(Source records)
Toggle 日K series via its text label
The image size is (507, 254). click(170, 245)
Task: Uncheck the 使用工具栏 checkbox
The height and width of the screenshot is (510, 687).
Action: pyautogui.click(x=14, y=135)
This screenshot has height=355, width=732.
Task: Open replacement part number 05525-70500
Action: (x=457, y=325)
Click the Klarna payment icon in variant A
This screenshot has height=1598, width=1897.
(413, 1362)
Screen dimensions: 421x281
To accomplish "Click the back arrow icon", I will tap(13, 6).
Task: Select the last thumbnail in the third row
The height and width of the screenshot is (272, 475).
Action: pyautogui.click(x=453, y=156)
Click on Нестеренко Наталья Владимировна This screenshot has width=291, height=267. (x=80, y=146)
* * *
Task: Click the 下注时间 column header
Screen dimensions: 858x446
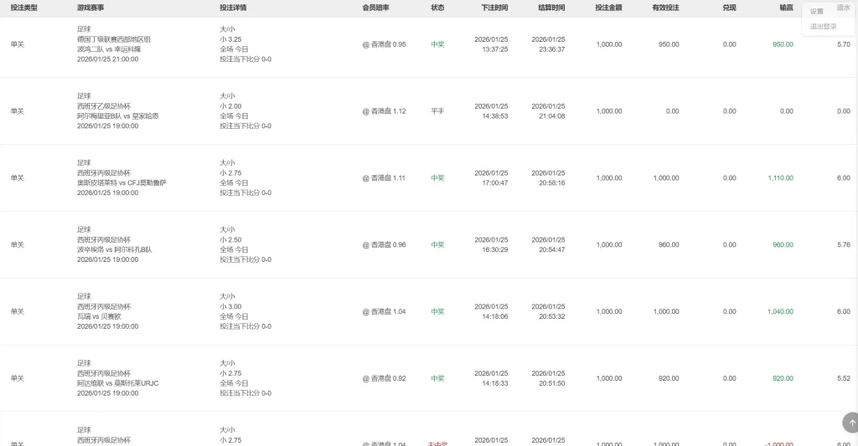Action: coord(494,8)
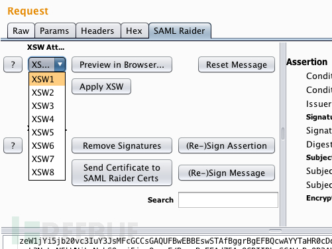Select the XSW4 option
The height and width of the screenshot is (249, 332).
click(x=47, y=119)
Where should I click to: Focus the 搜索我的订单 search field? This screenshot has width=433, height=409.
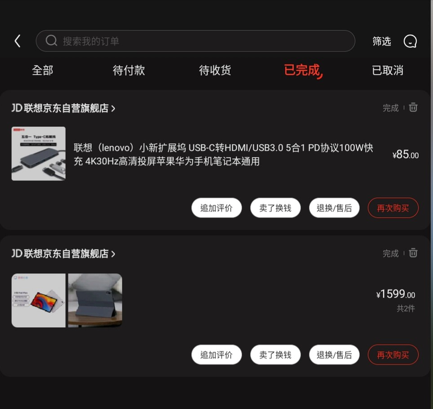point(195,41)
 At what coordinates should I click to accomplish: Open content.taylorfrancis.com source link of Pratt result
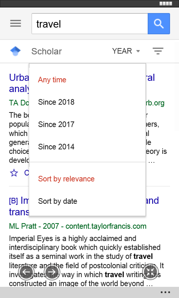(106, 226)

Task -> Copy out only the lines above from the one with "Task: Select the" to the one with "Click on Нестеренко", inclusive, exactly as they stand.

Response ->
Task: Select the last thumbnail in the third row
The height and width of the screenshot is (272, 475).
Action: pyautogui.click(x=453, y=156)
Click on Нестеренко Наталья Владимировна This screenshot has width=291, height=267. (x=80, y=146)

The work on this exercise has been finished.